Instances are inaccessible via network

Upon restarting, it is possible that the virtual machine is unreachable due to Open vSwitch not being ready for the virtual machine networking.

  • Symptom:
    • After a restart, instances won't ping.
  • Solution:
    • To resolve:
      • Log into a controller node and execute source /root/stackrc
      • Stop all virtual machines on a compute node utilizing nova hypervisor-servers <hostname> and nova stop <id>
      • Log into the undercloud node and execute source /root/stackrc
      • Obtain a list of nodes by executing nova list
      • Execute nova stop <id> for the affected compute node.
      • Once the compute node has stopped, execute nova start <id> to reboot the compute node.

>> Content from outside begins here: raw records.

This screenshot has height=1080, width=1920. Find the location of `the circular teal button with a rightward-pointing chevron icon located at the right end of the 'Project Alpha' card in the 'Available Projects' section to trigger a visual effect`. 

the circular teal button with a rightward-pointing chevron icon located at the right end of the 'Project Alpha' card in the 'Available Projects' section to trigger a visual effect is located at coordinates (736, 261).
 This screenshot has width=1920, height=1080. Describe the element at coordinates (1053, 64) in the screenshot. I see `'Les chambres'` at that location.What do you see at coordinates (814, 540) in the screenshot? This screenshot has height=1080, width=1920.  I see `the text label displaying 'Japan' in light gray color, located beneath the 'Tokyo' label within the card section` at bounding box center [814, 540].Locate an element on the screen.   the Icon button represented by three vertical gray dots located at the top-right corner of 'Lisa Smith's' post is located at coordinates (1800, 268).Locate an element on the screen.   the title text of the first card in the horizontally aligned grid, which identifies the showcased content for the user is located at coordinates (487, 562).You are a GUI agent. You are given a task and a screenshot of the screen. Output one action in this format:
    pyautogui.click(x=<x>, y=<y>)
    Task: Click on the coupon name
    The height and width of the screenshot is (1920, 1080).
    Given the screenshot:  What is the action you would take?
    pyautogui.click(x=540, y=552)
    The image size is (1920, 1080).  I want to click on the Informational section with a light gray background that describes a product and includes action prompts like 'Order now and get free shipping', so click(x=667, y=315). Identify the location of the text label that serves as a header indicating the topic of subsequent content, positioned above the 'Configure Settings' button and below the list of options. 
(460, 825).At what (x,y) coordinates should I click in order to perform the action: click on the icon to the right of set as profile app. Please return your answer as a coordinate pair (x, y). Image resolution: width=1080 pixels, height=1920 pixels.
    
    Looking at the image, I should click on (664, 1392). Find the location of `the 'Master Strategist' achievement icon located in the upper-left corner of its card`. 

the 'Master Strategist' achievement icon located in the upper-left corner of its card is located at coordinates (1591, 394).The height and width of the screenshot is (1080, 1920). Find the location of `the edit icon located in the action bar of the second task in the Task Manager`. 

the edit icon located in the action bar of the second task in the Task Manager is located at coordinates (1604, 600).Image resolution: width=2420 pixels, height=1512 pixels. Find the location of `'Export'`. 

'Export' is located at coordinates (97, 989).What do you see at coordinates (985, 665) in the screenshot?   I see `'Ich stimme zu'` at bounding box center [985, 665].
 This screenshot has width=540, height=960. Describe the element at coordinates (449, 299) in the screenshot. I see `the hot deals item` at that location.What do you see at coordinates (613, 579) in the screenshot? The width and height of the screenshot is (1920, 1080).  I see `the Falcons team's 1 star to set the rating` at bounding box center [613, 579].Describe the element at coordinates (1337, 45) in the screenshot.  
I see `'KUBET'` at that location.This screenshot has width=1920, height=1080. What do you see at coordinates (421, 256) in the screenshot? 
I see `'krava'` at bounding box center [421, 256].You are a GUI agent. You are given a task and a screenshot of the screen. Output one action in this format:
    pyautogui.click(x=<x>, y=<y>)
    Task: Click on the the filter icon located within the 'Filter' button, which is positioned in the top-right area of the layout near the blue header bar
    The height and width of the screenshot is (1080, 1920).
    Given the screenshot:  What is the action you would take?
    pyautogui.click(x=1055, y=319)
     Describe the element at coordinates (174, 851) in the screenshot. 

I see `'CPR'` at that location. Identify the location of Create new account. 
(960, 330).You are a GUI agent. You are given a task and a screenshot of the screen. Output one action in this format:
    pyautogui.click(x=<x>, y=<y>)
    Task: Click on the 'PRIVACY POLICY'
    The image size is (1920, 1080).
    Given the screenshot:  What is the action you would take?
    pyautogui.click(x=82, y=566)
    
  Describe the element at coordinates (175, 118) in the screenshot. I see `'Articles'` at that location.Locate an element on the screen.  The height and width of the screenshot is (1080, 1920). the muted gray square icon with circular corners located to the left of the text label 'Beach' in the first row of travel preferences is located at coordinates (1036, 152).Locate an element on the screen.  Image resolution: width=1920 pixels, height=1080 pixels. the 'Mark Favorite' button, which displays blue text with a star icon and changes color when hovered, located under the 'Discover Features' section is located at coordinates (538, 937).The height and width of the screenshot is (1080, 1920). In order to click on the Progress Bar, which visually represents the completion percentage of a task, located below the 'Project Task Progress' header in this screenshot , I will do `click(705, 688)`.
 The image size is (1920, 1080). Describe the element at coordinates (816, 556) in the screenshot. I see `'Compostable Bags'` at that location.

Online Upgrade fails with message saying glanceclient is not found.

  • Symptoms:
    • Online upgrade has been attempted, however the playbook execution failed when attempting to download the new image from Glance reporting that glanceclient was not found.
  • Solution:
    • If you are attempting to execute the Ansible playbook on the seed or undercloud node, source the Ansible virtual environment by executing source /opt/stack/venvs/ansible/bin/activate
    • Once the Ansible virtual environment has been sourced, execute sudo pip install python-glanceclient on the node you are attempting to execute Ansible from.

Online Upgrade of compute node failed

In the event that an online upgrade of a compute node somehow failed, the node can be recovered utilizing a traditional rebuild.

  • Symptoms:
    • Online upgrade was performed.
    • Compute node cannot be logged into, or is otherwise in a non-working state.
  • Solution:
    • From the undercloud:
      • Execute source /root/stackrc
      • Identify the instance ID of the broken compute node via nova list
      • Execute the command nova stop <instance-id> to stop the instance.
      • Return to the host that you ran the upgrade from and re-run the playbook without the "-e online_upgrade=True" option.
      • Additionally, you may need to utilize the "-e force_rebuild=True" option to force the instance to rebuild.